Il faut aussi éviter de mélanger les tarifs du neuf et ceux de l’occasion. Une CB500 de vingt ans n’a pas la même valeur qu’une machine récente, même si le nom commercial ressemble. La décote doit être intégrée, sinon on surestime vite un exemplaire ancien ou, à l’inverse, on pense faire une affaire alors que le prix reste proche du marché.

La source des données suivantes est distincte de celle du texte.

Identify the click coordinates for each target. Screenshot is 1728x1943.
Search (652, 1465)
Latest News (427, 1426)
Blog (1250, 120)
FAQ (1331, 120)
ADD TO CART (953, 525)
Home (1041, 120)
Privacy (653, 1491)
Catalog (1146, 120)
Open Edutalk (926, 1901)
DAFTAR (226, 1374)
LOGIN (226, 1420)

Avant de signer, il faut porter une attention particulière à :
- l’origine des pièces remplacées ou modifiées ;
- l’état des freins et suspensions, souvent révélateur du soin global ;
- les consommables, pneus, chaîne, plaquettes, batterie ;
- les défauts connus selon les séries et les années ;
- le discours du vendeur, qui doit être cohérent avec l’état réel.
Dans le doute, les forums, essais et dossiers techniques permettent de recouper les informations. Une CB500 bien documentée inspire confiance, une moto floue sur son passé mérite davantage de prudence. C’est souvent là que se joue la bonne affaire ou le faux bon plan.

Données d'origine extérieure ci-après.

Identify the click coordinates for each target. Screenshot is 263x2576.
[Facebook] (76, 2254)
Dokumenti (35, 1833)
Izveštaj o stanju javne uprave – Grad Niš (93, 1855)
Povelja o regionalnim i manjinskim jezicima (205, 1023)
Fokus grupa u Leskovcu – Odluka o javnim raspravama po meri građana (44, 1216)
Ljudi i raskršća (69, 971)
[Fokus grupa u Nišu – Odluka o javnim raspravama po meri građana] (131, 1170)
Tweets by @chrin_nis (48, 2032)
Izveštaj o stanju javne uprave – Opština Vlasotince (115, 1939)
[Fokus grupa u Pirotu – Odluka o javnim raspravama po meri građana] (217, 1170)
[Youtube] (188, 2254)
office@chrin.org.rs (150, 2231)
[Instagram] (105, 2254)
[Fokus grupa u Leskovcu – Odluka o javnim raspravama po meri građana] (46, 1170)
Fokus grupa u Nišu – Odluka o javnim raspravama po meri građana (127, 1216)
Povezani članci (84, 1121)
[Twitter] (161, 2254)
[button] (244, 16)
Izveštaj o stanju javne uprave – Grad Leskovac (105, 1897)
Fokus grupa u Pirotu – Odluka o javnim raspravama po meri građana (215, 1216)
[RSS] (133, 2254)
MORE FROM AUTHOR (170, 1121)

Pour quel public et quels usages la CB500 d’occasion est-elle réellement intéressante ?
La CB500 d’occasion vise un public très large. Elle convient aux jeunes permis A2, aux conducteurs qui veulent une moto simple et économique, ainsi qu’aux personnes qui recherchent une machine facile à vivre. Sa selle basse et sa mécanique accessible en font aussi une bonne candidate pour les gabarits modestes ou les usages urbains et périurbains.
Elle est particulièrement pertinente pour les trajets domicile-travail, les balades du week-end et l’apprentissage en douceur. Sa puissance limitée à 47 ch rassure sans brider totalement le plaisir de rouler. Sa stabilité, son autonomie et son coût d’usage raisonnable permettent aussi d’envisager des trajets plus longs avec sérénité.
Face à certaines concurrentes plus récentes ou plus démonstratives, la CB500 garde un avantage clair, elle fait bien le travail sans surjouer. On l’achète pour sa robustesse, son entretien contenu, sa diffusion large et la disponibilité des pièces. Sur le marché de l’occasion, cette abondance joue en sa faveur, car il est plus simple de trouver un exemplaire, des conseils et des composants adaptés.
Au final, la Honda CB500 reste une valeur sûre pour qui cherche une moto cohérente, accessible et durable, avec une vraie logique de coût maîtrisé et de fiabilité sur la durée.